To characterize the contributions of the loss of energy-expending tissues and metabolic adaptations to the reduction in resting metabolic rate (RMR) following weight loss.

METHODS

A secondary analysis was conducted on data from the Comprehensive Assessment of Long-term Effects of Reducing Intake of Energy study. Changes in RMR, body composition, and metabolic hormones were examined over 12 months of calorie restriction in 109 individuals.
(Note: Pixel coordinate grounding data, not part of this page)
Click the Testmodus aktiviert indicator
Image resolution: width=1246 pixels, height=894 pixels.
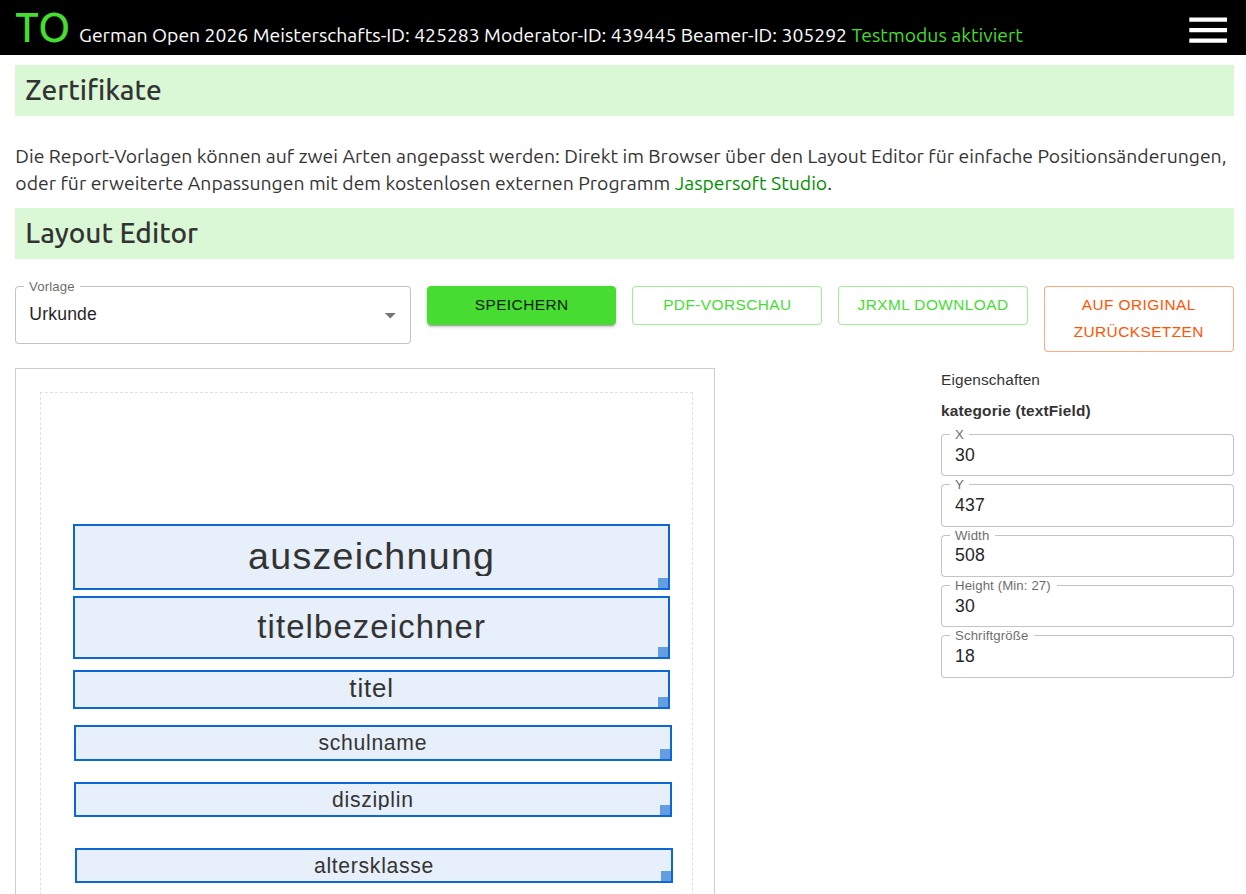click(936, 34)
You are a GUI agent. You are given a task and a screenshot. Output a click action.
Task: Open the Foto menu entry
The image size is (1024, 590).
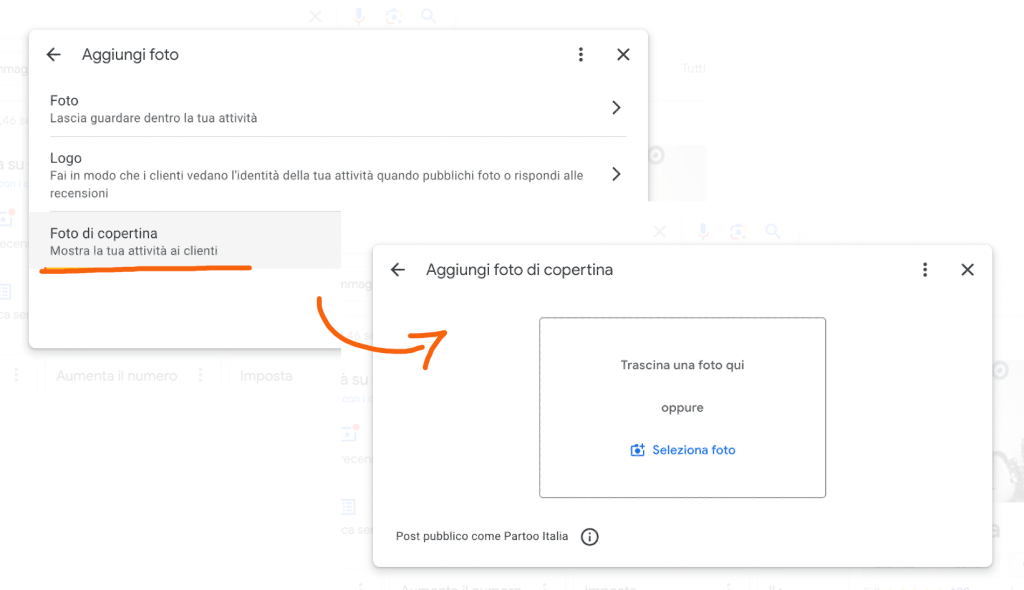click(x=338, y=108)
The contribution of tissue losses to the decline in RMR was determined by weighing changes in the size of energy-expending tissues and organs (skeletal muscle, adipose tissue, bone, brain, inner organs, residual mass) assessed by dual-energy X-ray absorptiometry with their tissue-specific metabolic rates. Metabolic adaptations were quantified as the remaining reduction in RMR.

RESULTS

RMR was reduced by 101 ± 12 kcal/d as participants lost 7.3 ± 0.2 kg (both p < 0.001). On average, 60% of the total reduction in RMR were explained by energy-expending tissues losses, while 40% were attributed to metabolic adaptations. The loss of skeletal muscle mass (1.0 ± 0.7 kg) was not significantly related to RMR changes (r = 0.14, p = 0.16), whereas adipose tissue losses (7.2 ± 3.0 kg) were positively associated with the reduction in RMR (r = 0.42, p < 0.001) and metabolic adaptations (r = 0.31, p < 0.001). Metabolic adaptations were correlated with declines in leptin (r = 0.27, p < 0.01), triiodothyronine (r = 0.19, p < 0.05), and insulin (r = 0.25, p < 0.05).

CONCLUSIONS

During weight loss, tissue loss and metabolic adaptations both contribute to the reduction in RMR, albeit variably. Contrary to popularly belief, it is not skeletal muscle, but rather adipose tissue losses that seem to drive RMR reductions following weight loss. Future research should target personalized strategies addressing the predominant cause of RMR reduction for weight maintenance.